Is it bad practice to store metadata information in file names? Better solutions?

I have noticed where I work people are keen on storing information in file names, and parsing the file names.

To me this doesn’t seem to be especially good practice. I already see the occasional issues with scripts globbing for a file, and getting the wrong one because another file matches first.We are also discussing how to get around problems with separators for the fields.

Is it considered bad practice or not?

What are other accepted solutions for retrieving files from a file system based on some type of metadata?

Yes I think it’s bad practice. It is subject to all sorts of problems – for example length limits, encoding issues and conflicts due to duplicate data.

Better is to use a “master file” (sometimes called manifest or index) that contains metadata and paths to the files. Or something similar in a database, register or whatnot. Or to put the meta data inside the actual files, at the top level of some datastructure contained in the file in for example JSON or XML.

This is somewhat analogous to the concept of putting information, or namespacing keys in key-value stores. I think this is ok as long as you use it only to namespace and do quick lookups – the key components are not there to provide parsable information.
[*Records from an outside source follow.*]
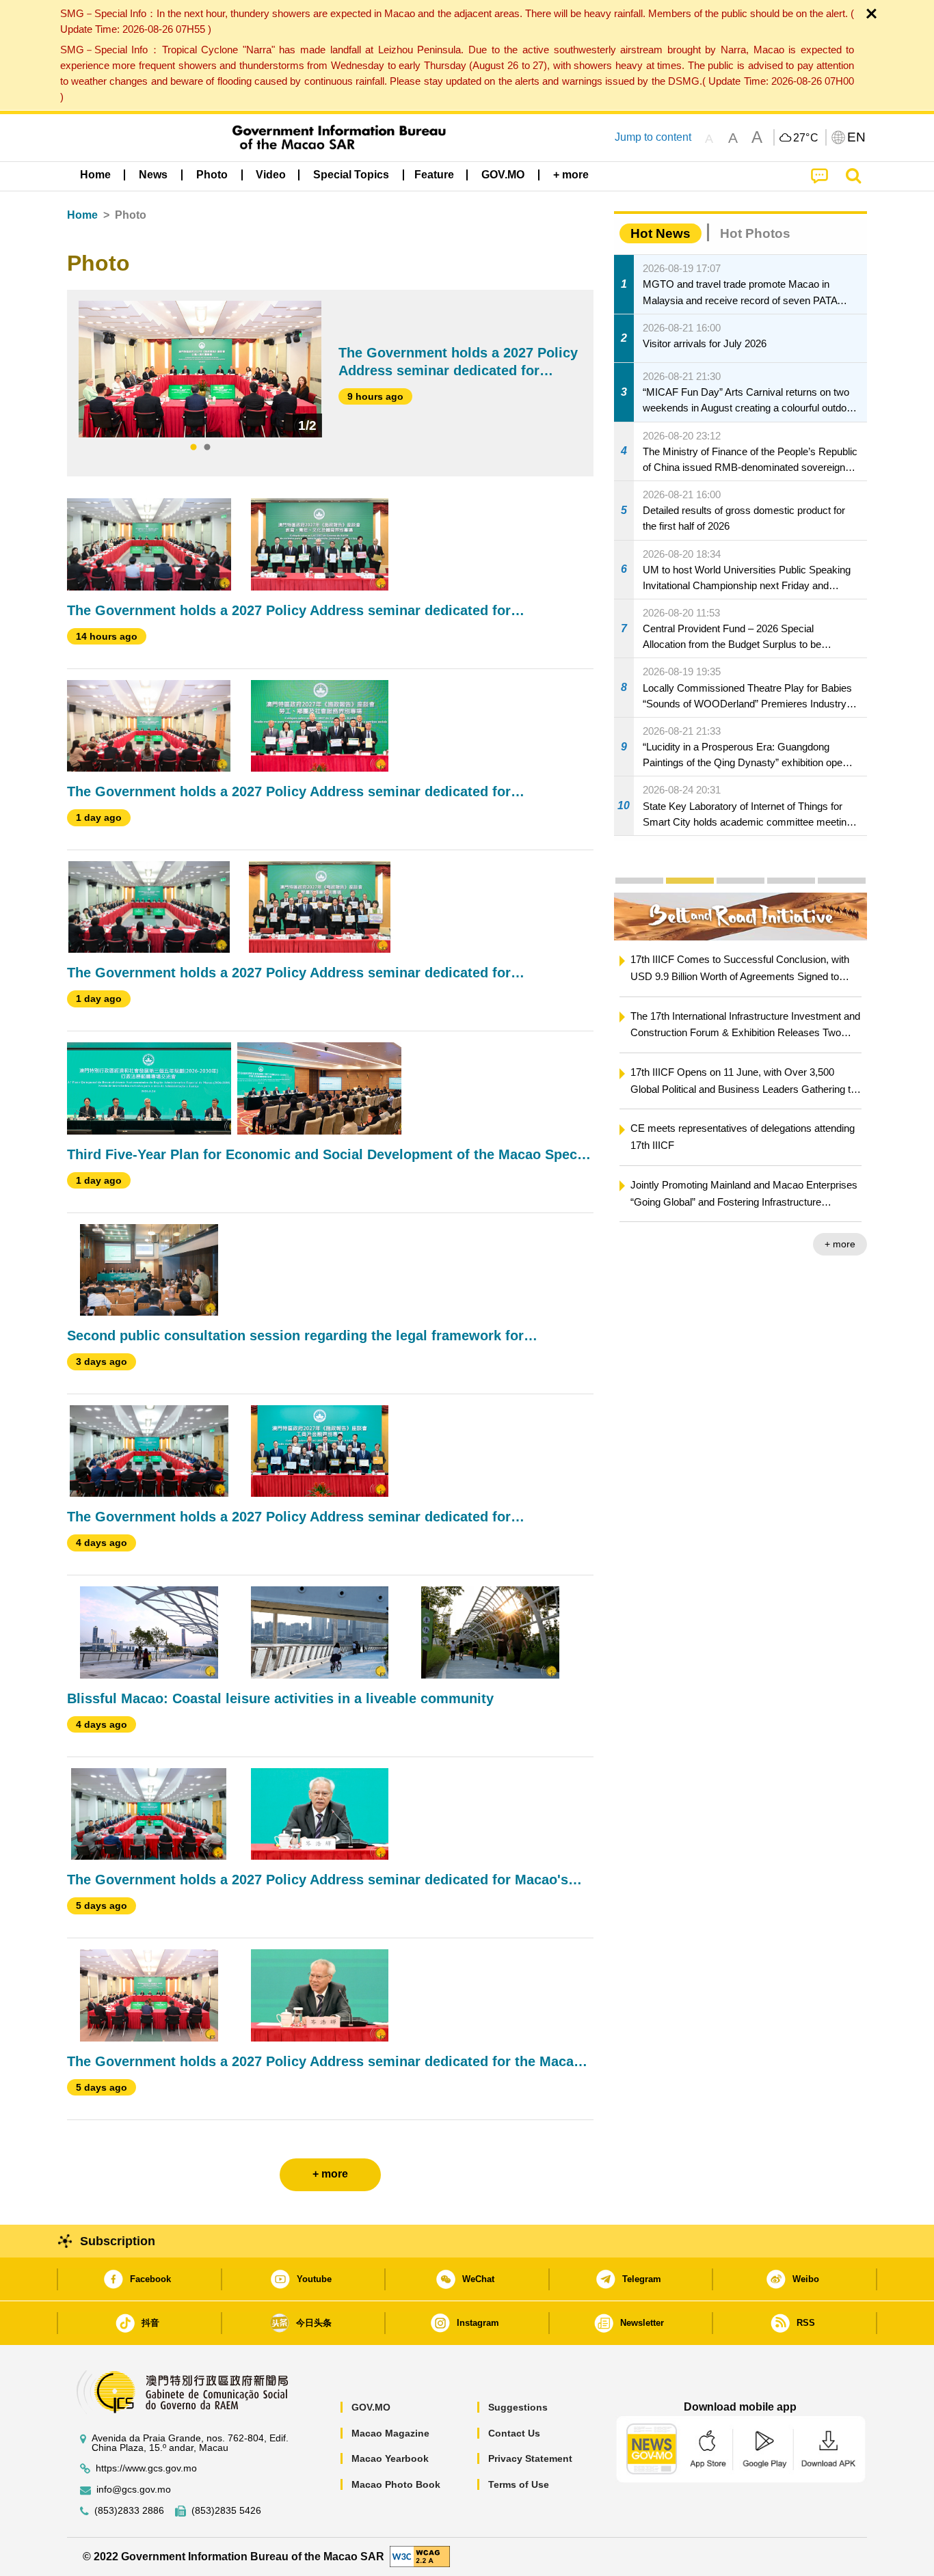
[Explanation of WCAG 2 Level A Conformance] (420, 2556)
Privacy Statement (530, 2458)
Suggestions (518, 2407)
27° (806, 138)
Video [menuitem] (271, 174)
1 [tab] (193, 448)
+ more (729, 1243)
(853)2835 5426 (226, 2511)
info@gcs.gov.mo (133, 2489)
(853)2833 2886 (129, 2511)
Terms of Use (518, 2484)
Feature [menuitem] (434, 174)
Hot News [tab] (660, 233)
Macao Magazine (390, 2433)
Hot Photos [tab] (755, 233)
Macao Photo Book (395, 2484)
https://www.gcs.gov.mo (146, 2468)
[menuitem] (153, 175)
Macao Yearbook (390, 2458)
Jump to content (653, 137)
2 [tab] (207, 448)
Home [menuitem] (95, 174)
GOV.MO (370, 2407)
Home (82, 215)
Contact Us (514, 2433)
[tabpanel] (200, 369)
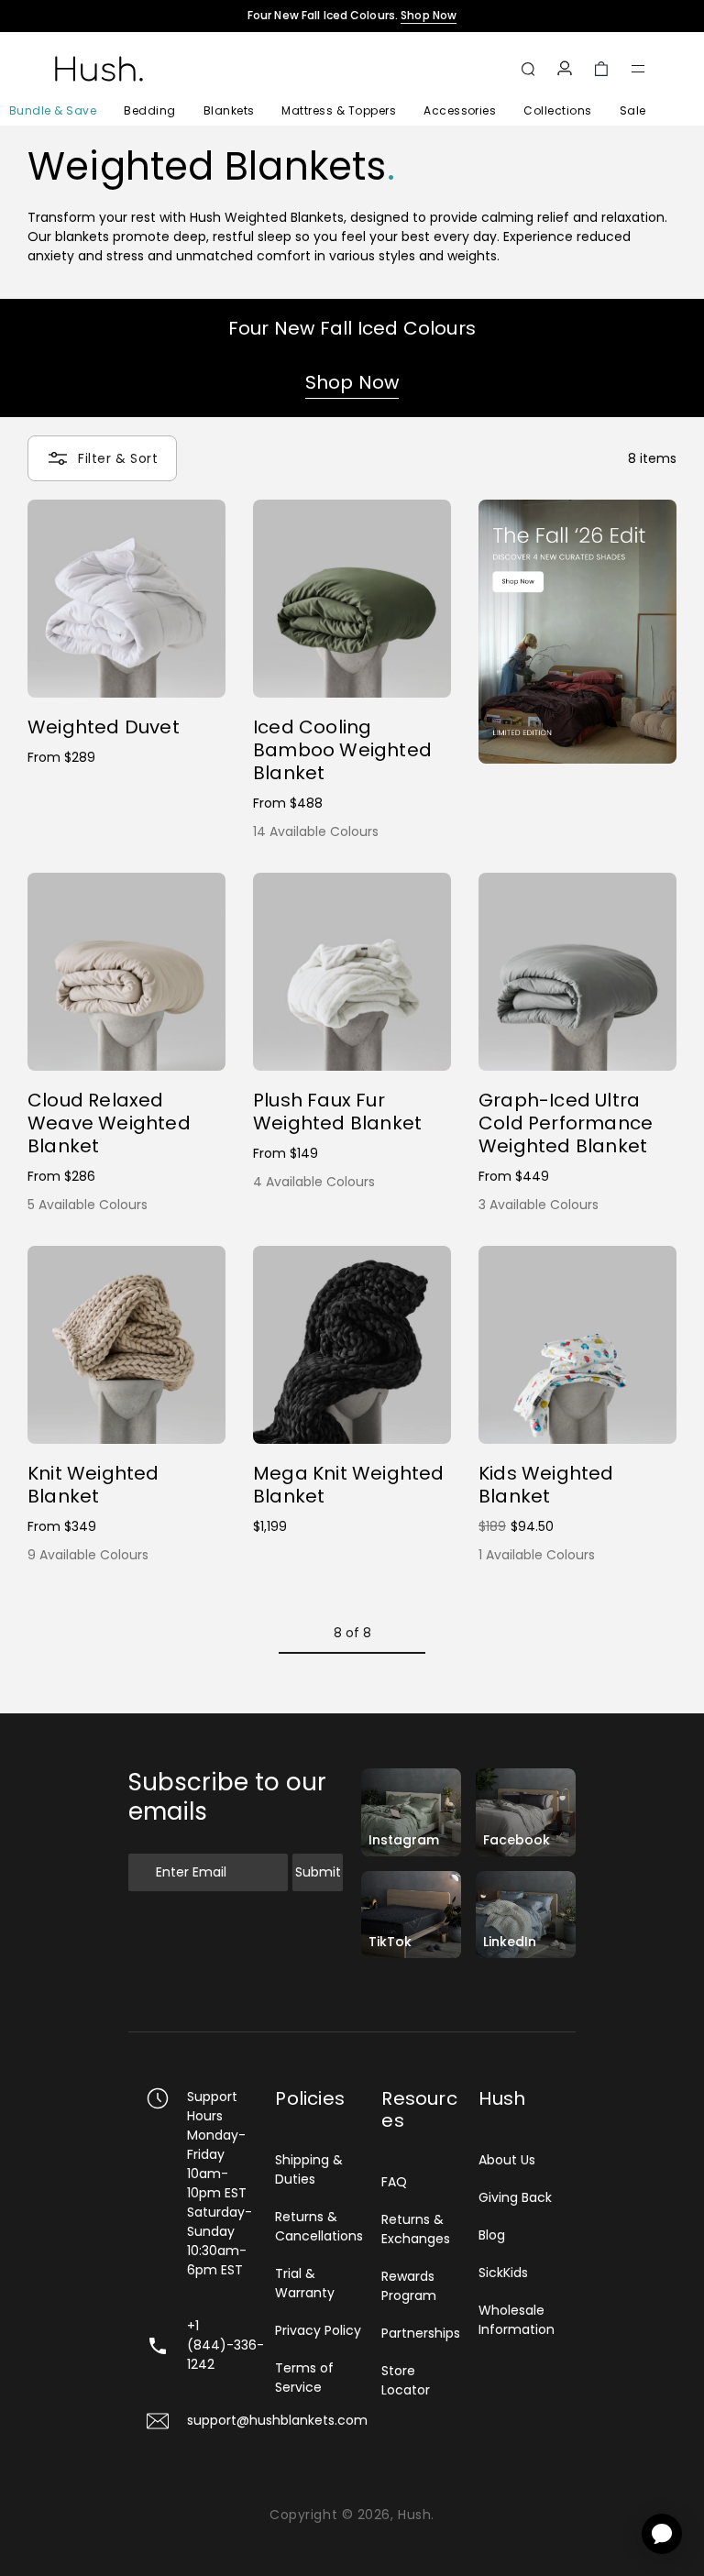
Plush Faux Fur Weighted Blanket (337, 1111)
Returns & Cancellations (319, 2226)
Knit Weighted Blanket (94, 1484)
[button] (638, 69)
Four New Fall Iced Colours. (352, 15)
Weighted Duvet (104, 727)
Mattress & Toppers (338, 110)
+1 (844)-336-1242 (225, 2345)
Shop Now (352, 382)
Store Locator (405, 2380)
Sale (633, 110)
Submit (318, 1872)
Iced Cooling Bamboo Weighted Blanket (342, 750)
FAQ (394, 2182)
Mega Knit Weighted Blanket (349, 1484)
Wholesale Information (516, 2320)
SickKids (503, 2272)
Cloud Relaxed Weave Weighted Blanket (109, 1123)
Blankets (229, 110)
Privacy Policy (318, 2330)
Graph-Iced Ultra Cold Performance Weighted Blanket (565, 1123)
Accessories (460, 110)
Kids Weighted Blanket (546, 1484)
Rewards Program (408, 2286)
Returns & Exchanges (415, 2229)
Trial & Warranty (305, 2283)
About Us (506, 2160)
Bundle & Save (52, 110)
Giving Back (515, 2197)
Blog (491, 2235)
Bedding (149, 110)
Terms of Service (304, 2377)
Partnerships (420, 2333)
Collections (557, 110)
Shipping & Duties (309, 2169)
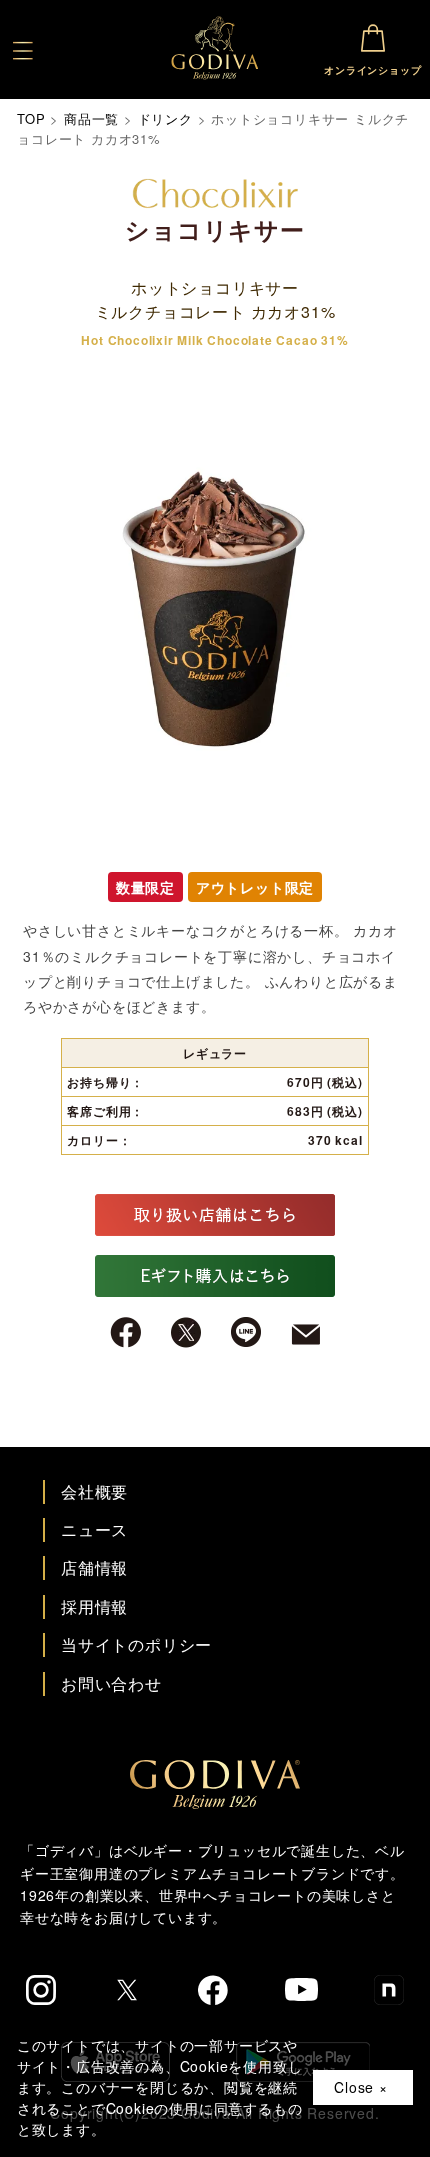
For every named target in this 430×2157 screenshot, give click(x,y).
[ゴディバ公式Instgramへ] (41, 1990)
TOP (31, 118)
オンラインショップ (372, 70)
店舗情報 (94, 1567)
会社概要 (94, 1491)
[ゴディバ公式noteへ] (389, 1990)
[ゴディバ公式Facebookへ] (213, 1990)
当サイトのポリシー (136, 1644)
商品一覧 (91, 118)
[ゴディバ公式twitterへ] (127, 1990)
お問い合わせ (111, 1683)
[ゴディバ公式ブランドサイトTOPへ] (215, 1782)
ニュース (94, 1529)
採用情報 (94, 1606)
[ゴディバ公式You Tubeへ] (301, 1989)
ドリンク (165, 118)
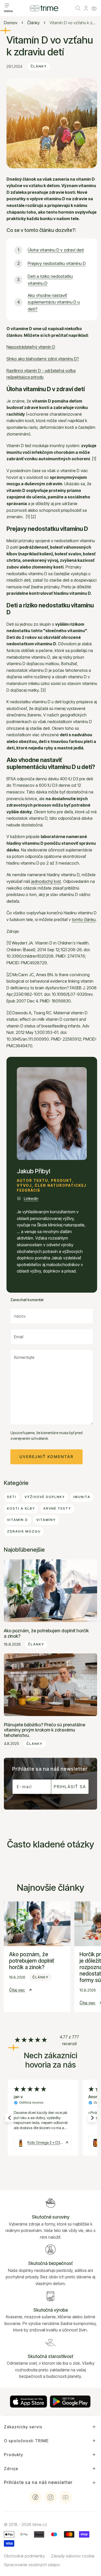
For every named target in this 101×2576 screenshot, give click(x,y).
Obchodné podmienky (24, 2555)
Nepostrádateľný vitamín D (30, 346)
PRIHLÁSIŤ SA (70, 1786)
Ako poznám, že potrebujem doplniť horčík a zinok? (46, 1633)
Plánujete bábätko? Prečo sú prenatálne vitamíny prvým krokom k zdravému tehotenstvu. (44, 1730)
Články (33, 22)
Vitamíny (46, 1520)
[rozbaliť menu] (7, 5)
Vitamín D (17, 1520)
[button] (94, 8)
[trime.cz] (44, 8)
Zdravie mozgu (24, 1531)
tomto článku (84, 919)
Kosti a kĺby (21, 1508)
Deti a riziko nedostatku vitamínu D (50, 280)
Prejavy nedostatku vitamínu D (57, 263)
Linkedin (31, 1198)
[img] (31, 2040)
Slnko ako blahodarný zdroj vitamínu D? (42, 358)
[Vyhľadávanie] (78, 8)
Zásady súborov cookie (73, 2555)
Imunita (81, 1497)
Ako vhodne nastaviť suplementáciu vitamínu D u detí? (54, 302)
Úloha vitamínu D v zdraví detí (56, 250)
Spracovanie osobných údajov (32, 2564)
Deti (11, 1497)
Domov (10, 22)
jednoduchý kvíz (46, 881)
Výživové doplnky (45, 1497)
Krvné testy (57, 1508)
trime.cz (39, 2524)
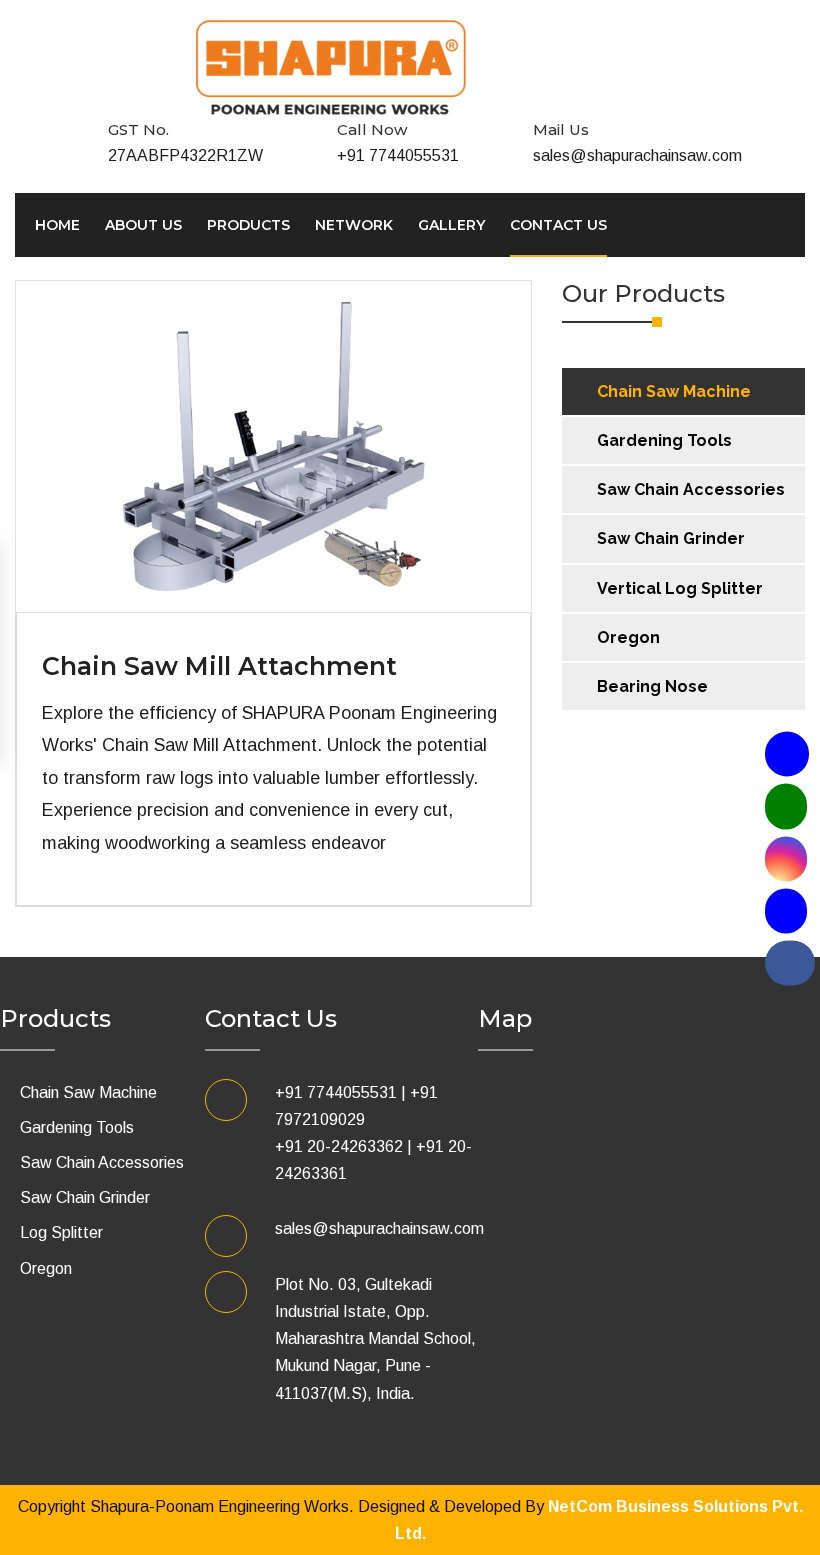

If you need that information, duplicate it into the value (file in the above case).

First, metadata is a blurry concept.

That said, many cases of metadata in files already exist:

version numbers of libraries
date and time of images, or at least sequence index
file type, which triggers what application should open the file
name of your home directory, which must be your session username

Nevertheless, that short list is not an argument in favor of the practice.

Alternatives are:

handle metadata in the FS level, like Apple old HFS for instance
put metadata in the file itself, like Exif for images or ID3 for sounds
put metadata in another file or in a database, like most media managers.

It sounds like you need a database.

There are lots of security issues with putting user data in file names. Let’s say that you have a file for each user (“username.txt”). What happens what someone registers the username “../../../../etc/passwd” depends on how you are filtering user input.

Database frameworks will sometimes assist you with sanitizing user input.

First, let us agree what a file is. A file is a packaged data with a name that can be transmitted, received, created and deleted with (very close to) atomic operations.

Many file systems (Mac OS, and more recent Linux file systems) implement “forks”, often used to store resources and metadata. This approach to storing metadata was problematic in that traditional network transfer methods, backup and restore methods and file copying methods were inconsistent, especially when the source and destination file systems understood file forks differently.

The file name is used to hold metadata because a) it is always there, b) metadata has always been present in the file name (at least in the use of file extensions), and c) the file name undergoes very little translation when moving between systems (case distinctions, character set limitations, character limitations aside).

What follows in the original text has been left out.